EGGPLANT AND VEGGIE BALLS

Dude, do those vegetarian meatballs taste like real meatballs? Hell no they don’t. Meatballs are half-assed hamburgers, and ground beef has poop in it. These are stand-alone delicious and filling, perfect for when you’re entertaining carnivores or Fridays during Lent.

 

1 head broccoli, florets only (save the stalks for a slaw)
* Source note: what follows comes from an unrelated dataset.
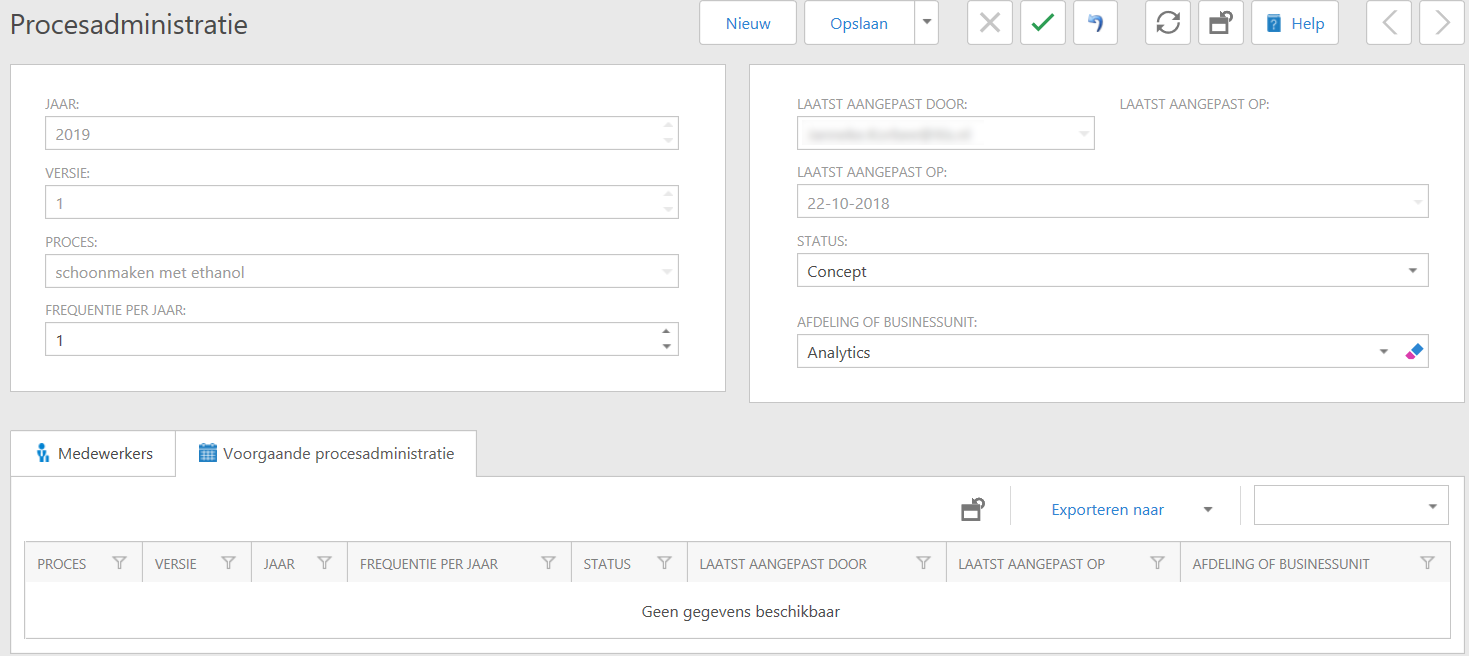
Task: Click the refresh icon in top toolbar
Action: click(x=1167, y=23)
1 large eggplant, peeled and chopped, large dice

1 cup bread crumbs

1 cup grated mozzarella cheese

2 large eggs

1 teaspoon adobo seasoning

1 teaspoon smoked paprika

2 tablespoons chili sauce (Sriracha, Sambal, or any kind of hot sauce works here)

2 teaspoon ground cumin

1. Fill a large pot with salty water and bring it to a boil. Add the broccoli and boil for 2 minutes until it’s super green, like Chinese take-out broccoli. Remove the broccoli with a slotted spoon, transfer to a cutting board, and mince.

2. Keep the water in the pot boiling and add the eggplant. Boil for 20 minutes. Drain and mash.
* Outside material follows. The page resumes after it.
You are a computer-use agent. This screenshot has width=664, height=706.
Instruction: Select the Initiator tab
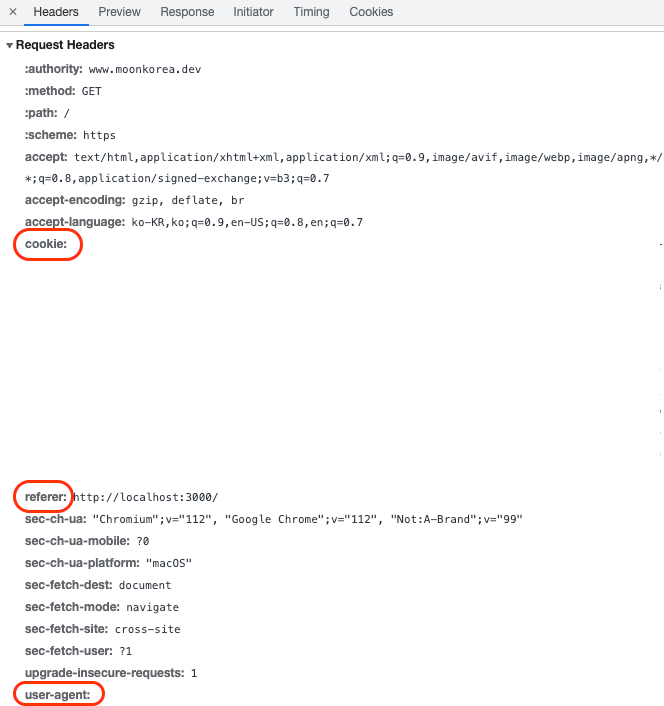point(253,12)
3. In a large bowl, combine the minced broccoli, mashed eggplant, and the remaining ingredients. Stir to combine. The hot eggplant should melt the cheese. Refrigerate the mixture for 30 minutes.
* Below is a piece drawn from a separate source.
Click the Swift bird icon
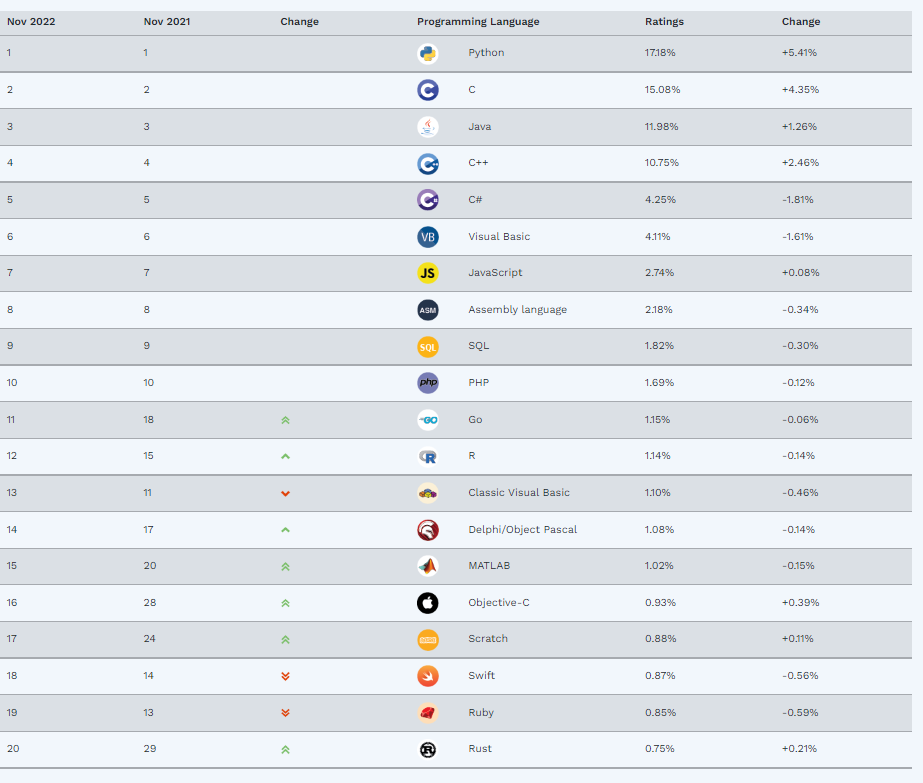 pyautogui.click(x=427, y=676)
4. Preheat the oven to 400°F. Line a baking sheet with parchment paper and spray it with cooking spray or use your Misto sprayer filled with oil.

5. Using an ice cream scoop (or whatever the hell you want), form the balls. Place them on the prepared baking sheet and bake for 30 minutes. Check them out. If they’re golden brown and kind of crispy, they’re done. If not, give them a few more minutes.